**** Study material

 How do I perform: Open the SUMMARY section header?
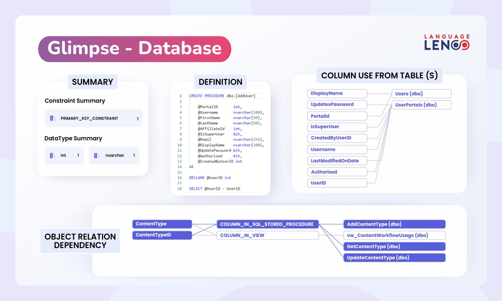[x=92, y=82]
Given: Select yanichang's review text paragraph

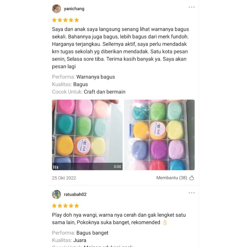Looking at the screenshot, I should pos(120,48).
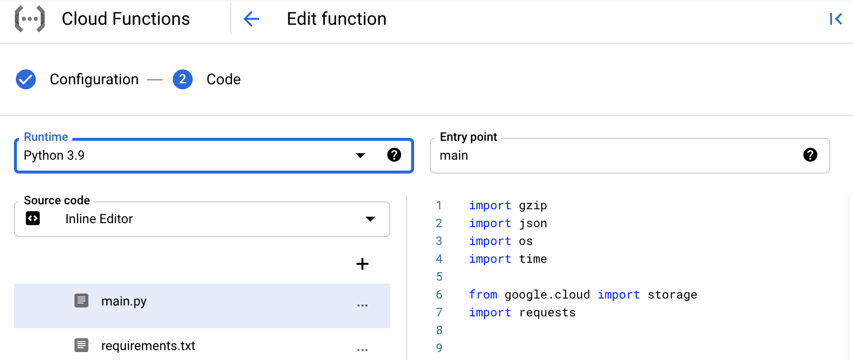Place cursor on line 6 google.cloud import

click(547, 295)
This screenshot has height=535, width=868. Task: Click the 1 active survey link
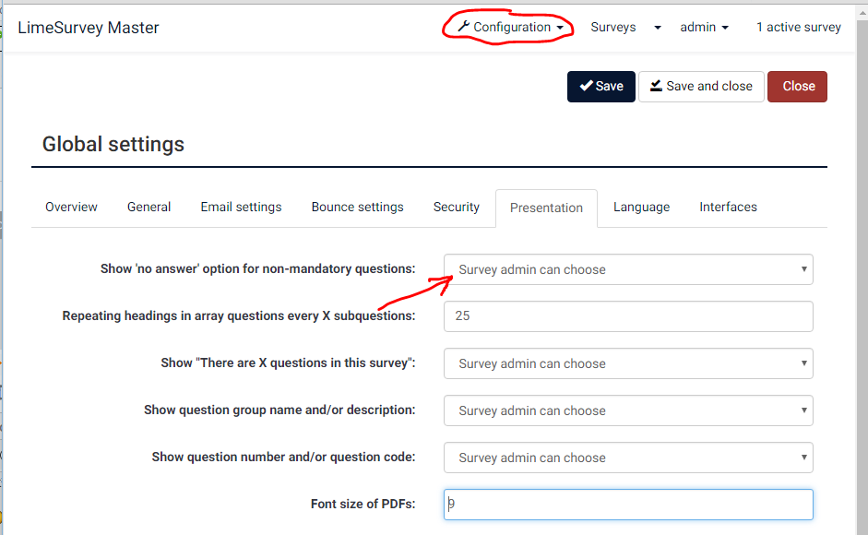click(x=798, y=28)
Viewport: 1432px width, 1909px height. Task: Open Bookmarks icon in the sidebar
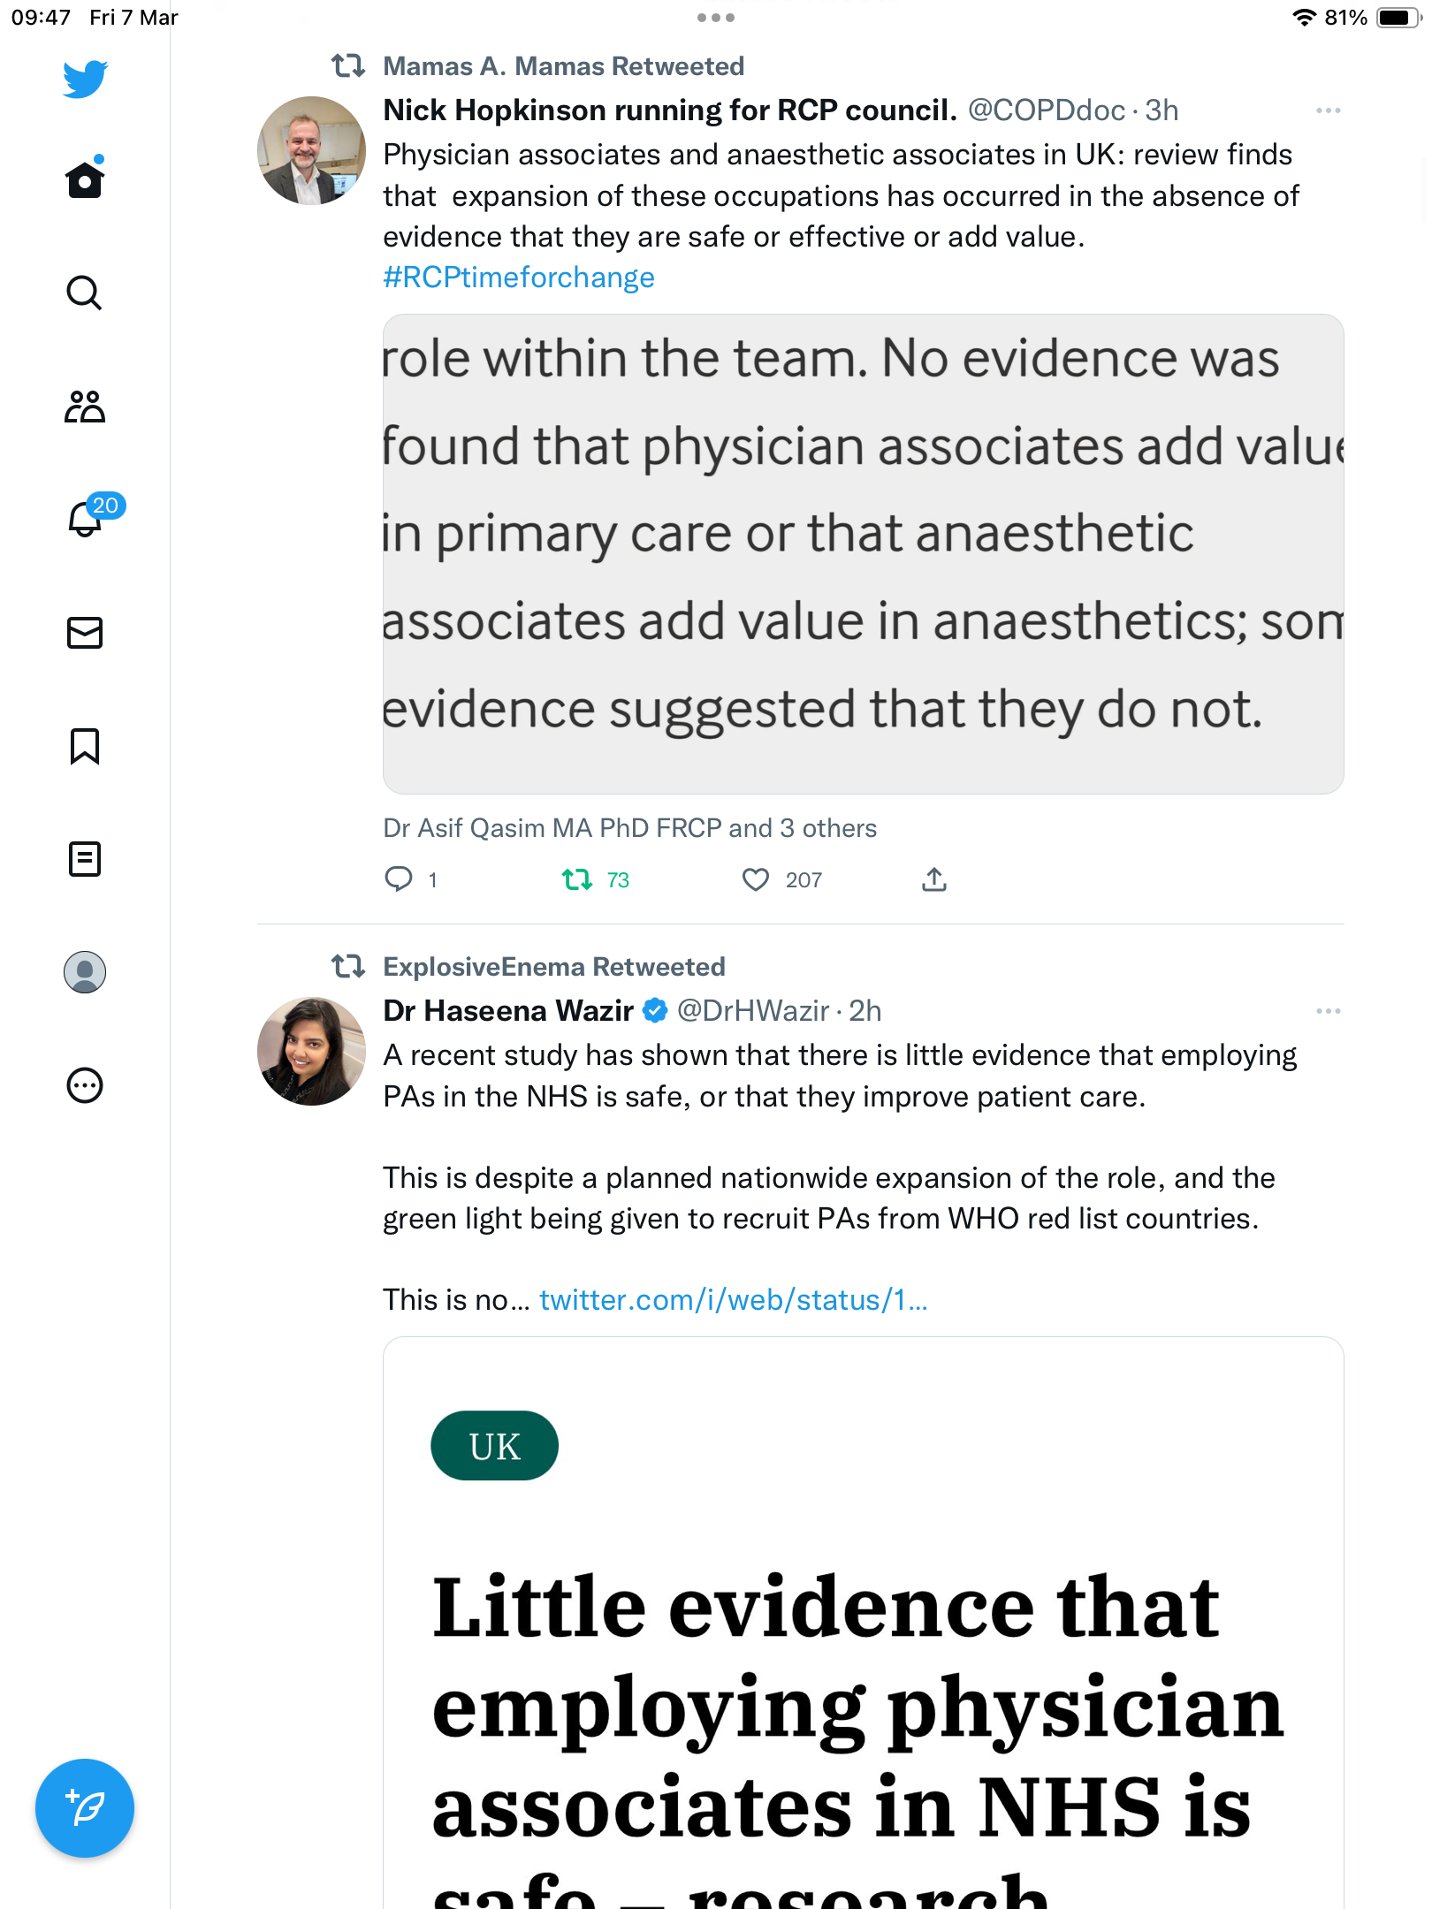pyautogui.click(x=85, y=746)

********

## Requirement
With the pictures set aside, write out the whole listing exactly.

## Response box
 How do I perform: Open the SUMMARY section header?
[x=92, y=82]
Given: Select yanichang's review text paragraph

Looking at the screenshot, I should pos(120,48).
Place cursor on line 6 google.cloud import

click(547, 295)
This screenshot has height=535, width=868. Task: Click the 1 active survey link
click(x=798, y=28)
Viewport: 1432px width, 1909px height. Task: Open Bookmarks icon in the sidebar
pyautogui.click(x=85, y=746)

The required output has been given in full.